This decision clears the way for the FCC to continue its public-utility-style regulation designed for the railroads of the 19th century and the telephone monopolies of the 1930s. For the last twenty years, the FCC had classified the broadband and wireless business as “information services” exempt from Title II, the common carrier regime it now applies.

The case was the FCC’s third attempt to regulate the Internet. In its 2014 Verizon vs. FCC decision the Appeals Court struck down the FCC’s prior attempts at regulation under a different statutory enablement argument. To fix that, the FCC reclassified the service as a common carrier under Title II.

In their lengthy decision, Judges David Tatel and Sri Srinivasan agreed noting “consumers perceive broadband service both as a standalone offering and as providing telecommunications,” and “the Commission’s decision to reclassify broadband as a telecommunications service,” as opposed to its historical  classification as an “information service” not subject to regulation, was appropriate.

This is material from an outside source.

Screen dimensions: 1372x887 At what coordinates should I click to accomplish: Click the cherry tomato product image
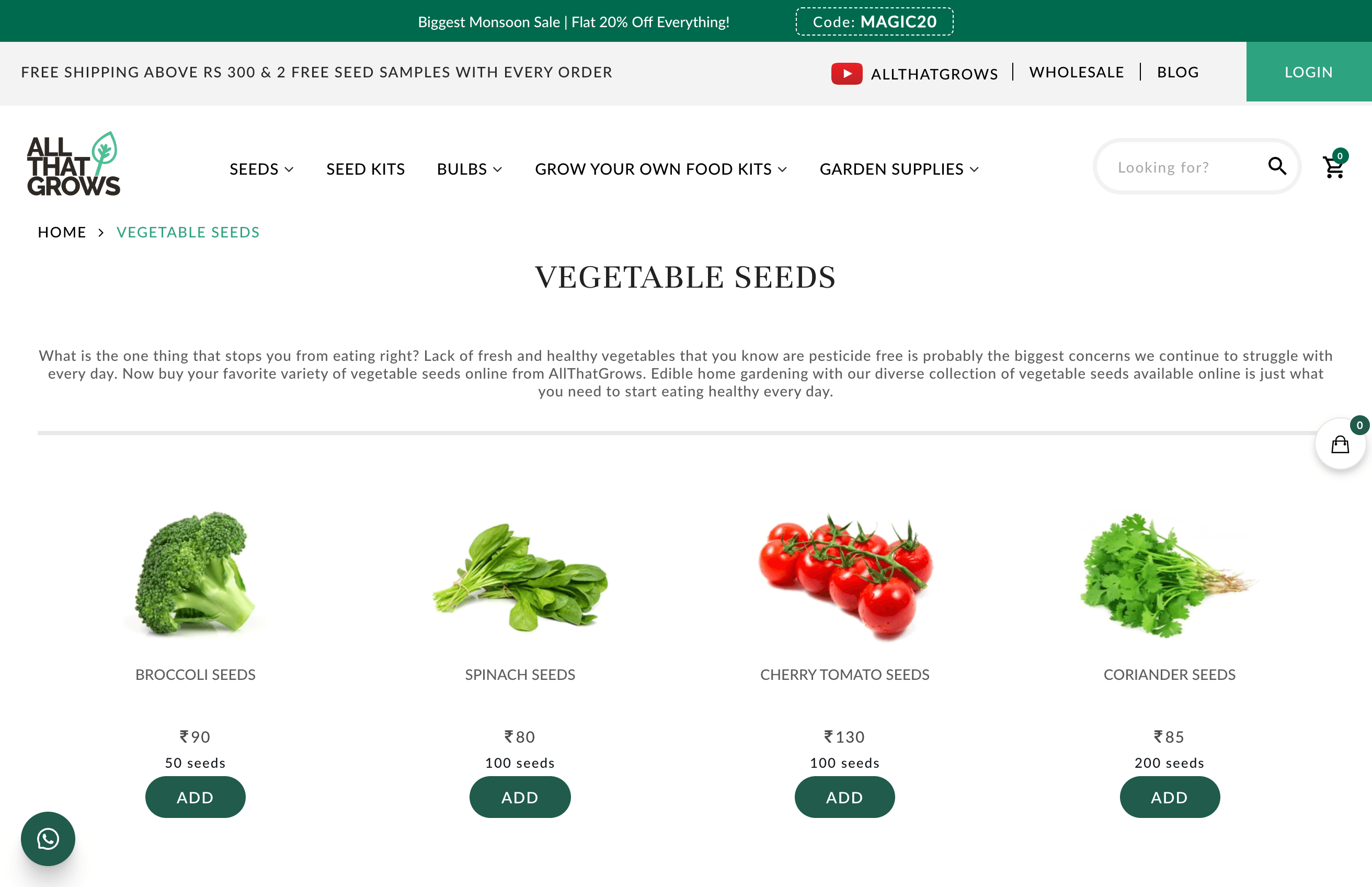[844, 576]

Judge Stephen Williams, the panel’s dissenting vote, believed the FCC had acted arbitrarily and capriciously when it reclassified broadband, and would have vacated the regulations.

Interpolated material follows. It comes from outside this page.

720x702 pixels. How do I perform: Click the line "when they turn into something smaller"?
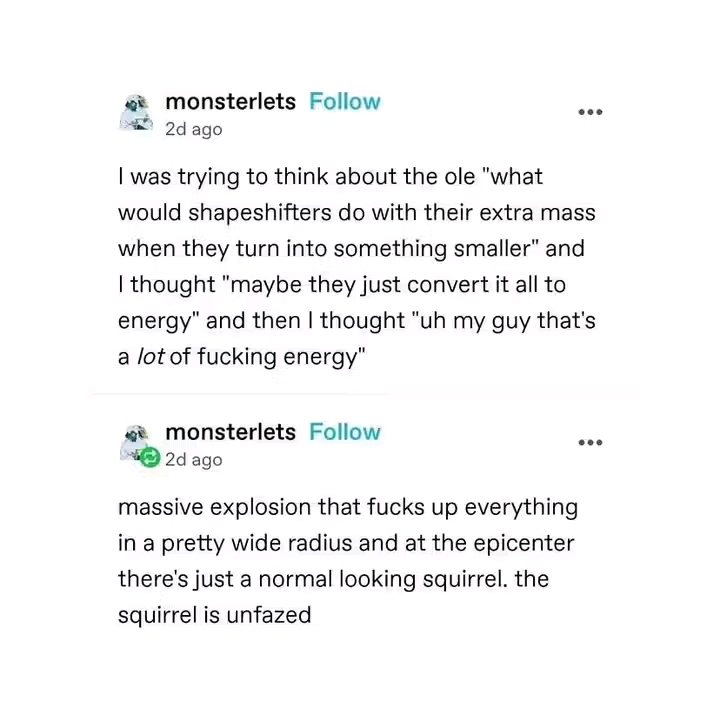351,249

Petitioners have promised an appeal. Considering the unprecedented growth and innovation the Internet has seen since its creation in the mid-1990s when it wasn’t being regulated, and the FCC’s regulatory rein-in, the stakes couldn’t be higher.

The ACLJ will continue monitoring this case and support a free and unfettered Internet. As the Supreme Court noted in its 1994 Turner Broadcasting Systems, Inc. v. FCC decision, the availability of the widest diversity of voices in the market is a core First Amendment value. It’s hard to see how the FCC’s regulation of the Internet will help achieve that.